A manhã em Le Marais, um pequeno bairro em Paris, parecia adormecida, coberta por um véu de névoa que arrastava a cidade para um mundo que se situava entre o sonho e o esquecimento. O céu, turvo e opaco, refletia o próprio estado de Ruby Jane, que caminhava como quem vaga em busca de algo que nem sabe como nomear. Os ecos da noite anterior ainda ressoavam, confusos, em sua mente – vozes longínquas, sensações dispersas – e, enquanto ela descia as escadas de sua casa, sentia-se tão distante de si mesma quanto dos sons abafados do piano que vinham do andar de baixo.

A casa dos Ruby Jane parecia suspensa em um silêncio dolorosamente familiar, perturbado apenas pelas notas hesitantes de Marie, sua mãe, que tocava com um fervor que Jennie já não sabia reconhecer. Havia algo de desesperado na forma como os dedos de Marie percorriam as teclas, como se tentassem desesperadamente resgatar um passado perdido, um tempo em que a música havia sido uma forma de preenchimento e não de fuga. Jennie sabia que para sua mãe cada melodia era uma tentativa de manter intacta a ilusão de que tudo ainda estava bem. Mas Jennie, que se movia pela casa como uma sombra, sentia que a melodia apenas acentuava o vazio que a rodeava.

Ao se vestir, a jovem deixou que seus dedos deslizassem sobre o tecido do vestido que usaria naquele dia – uma peça delicada e florida, que outrora a teria encantado.

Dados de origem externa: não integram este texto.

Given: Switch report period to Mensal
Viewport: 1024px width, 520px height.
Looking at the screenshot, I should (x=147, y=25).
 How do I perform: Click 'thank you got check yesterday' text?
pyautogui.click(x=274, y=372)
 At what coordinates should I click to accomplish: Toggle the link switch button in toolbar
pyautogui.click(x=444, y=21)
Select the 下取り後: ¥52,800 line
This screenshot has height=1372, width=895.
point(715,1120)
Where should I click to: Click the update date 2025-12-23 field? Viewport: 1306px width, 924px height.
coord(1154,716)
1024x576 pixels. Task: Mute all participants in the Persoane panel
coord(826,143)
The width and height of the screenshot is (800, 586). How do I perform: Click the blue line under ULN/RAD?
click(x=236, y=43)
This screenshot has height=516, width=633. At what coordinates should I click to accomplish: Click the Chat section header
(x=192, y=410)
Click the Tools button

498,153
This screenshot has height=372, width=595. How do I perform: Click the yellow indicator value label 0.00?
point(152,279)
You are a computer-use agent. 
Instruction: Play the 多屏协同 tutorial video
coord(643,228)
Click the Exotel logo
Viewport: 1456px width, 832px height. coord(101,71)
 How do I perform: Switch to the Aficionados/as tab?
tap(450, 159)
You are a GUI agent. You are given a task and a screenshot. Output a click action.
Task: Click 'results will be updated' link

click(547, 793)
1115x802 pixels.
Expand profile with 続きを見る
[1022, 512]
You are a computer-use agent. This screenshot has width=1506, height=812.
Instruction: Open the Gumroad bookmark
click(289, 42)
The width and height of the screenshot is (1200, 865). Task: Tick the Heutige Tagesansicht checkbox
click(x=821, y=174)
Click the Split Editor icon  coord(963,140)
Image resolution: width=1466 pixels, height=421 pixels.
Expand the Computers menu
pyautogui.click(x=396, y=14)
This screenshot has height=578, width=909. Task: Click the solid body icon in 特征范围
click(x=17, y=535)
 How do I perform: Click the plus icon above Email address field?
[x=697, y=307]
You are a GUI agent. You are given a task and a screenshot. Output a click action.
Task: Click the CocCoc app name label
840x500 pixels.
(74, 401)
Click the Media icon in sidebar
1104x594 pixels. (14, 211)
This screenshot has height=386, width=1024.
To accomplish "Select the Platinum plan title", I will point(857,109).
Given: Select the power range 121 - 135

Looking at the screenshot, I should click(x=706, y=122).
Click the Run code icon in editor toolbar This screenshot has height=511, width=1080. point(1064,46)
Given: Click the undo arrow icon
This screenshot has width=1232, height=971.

Agora, as flores bordadas pareciam ironicamente alegres demais, como se pertencessem a uma versão mais antiga e irremediavelmente distante de si mesma. O reflexo no espelho devolvia a imagem de alguém que Jennie mal reconhecia. Seu rosto, pálido e de olhos profundos, era o de uma estranha. Onde estava a Jennie que ria sem esforço, que se encantava com as cores do mundo, que via na música não um eco, mas um sopro de vida? Ela tocou o vidro, como se a superfície fria pudesse fornecer uma resposta, mas apenas o silêncio retornou.

Após um café da manhã onde as palavras eram escassas e pesavam como pedras, Jennie decidiu escapar para o Jardim de Luxemburgo. Ali, entre árvores antigas e caminhos sinuosos, ela buscava encontrar algum sentido para os sentimentos que a consumiam. A cada passo pelas ruas de Paris, o murmúrio da cidade a cercava: risos distantes, conversas entrecortadas, o som dos sinos ao longe. Ela sentia como se estivesse presa em uma bolha, vendo o mundo ao seu redor mover-se enquanto ela permanecia estática, perdida em uma névoa que não conseguia dispersar.

No jardim, a beleza a cercava de forma quase cruel. As flores vibrantes, os bancos antigos, as crianças correndo entre os canteiros... Tudo parecia vivo e pulsante, exceto ela. Jennie se sentou em um banco sob uma castanheira, o tronco robusto lembrando-a de suas próprias raízes que pareciam enfraquecer. Ela olhou para suas mãos apoiadas no colo, tentando entender por que a vida havia perdido a cor. Sentia-se estranha até consigo mesma, como se habitasse um corpo que não era o seu, como se o coração que batia em seu peito fosse de outra pessoa.

"Por que me sinto tão vazia?" ela se perguntou, quase temendo a resposta. "Será que algo em mim se quebrou para sempre?" As perguntas ecoavam sem cessar em sua mente, um fluxo contínuo de dúvidas que a deixavam exausta. Pensar nos pais trazia uma mistura dolorosa de conforto e culpa. Ela sabia que Marie e George a amavam profundamente, mas como poderia explicar-lhes que, mesmo cercada por esse amor, se sentia irremediavelmente só? Como confessar que a música, que para eles era a essência da felicidade, para ela se tornara apenas um lembrete do que havia perdido?

Foi nesse momento de devaneio, em meio à bruma dos próprios pensamentos, que uma figura captou o olhar de Jennie. Uma jovem se aproximava lentamente pelo caminho, os cabelos escuros esvoaçando levemente com a brisa. Havia uma gravidade serena em seus passos, algo que a distinguia da alegria vibrante que permeava o jardim. Ela carregava consigo um caderno de couro, pressionando-o contra o peito com um gesto quase protetor, como se ali guardasse algo precioso. Seus olhos pareciam perdidos em um ponto além, como se não vissem o que estava à frente, mas algo distante no tempo.

Jennie a observou com um misto de curiosidade e estranha familiaridade. Por algum motivo, a presença da jovem a tocava de maneira inesperada, como se houvesse uma compreensão tácita entre elas – uma ligação silenciosa que não exigia palavras. "Quem é ela?" Jennie se perguntou, enquanto a desconhecida parava por um instante próximo à fonte. Havia algo em seu olhar que parecia compartilhar a mesma melancolia que Jennie sentia em seu coração, uma tristeza delicada, quase imperceptível, mas profundamente ressonante.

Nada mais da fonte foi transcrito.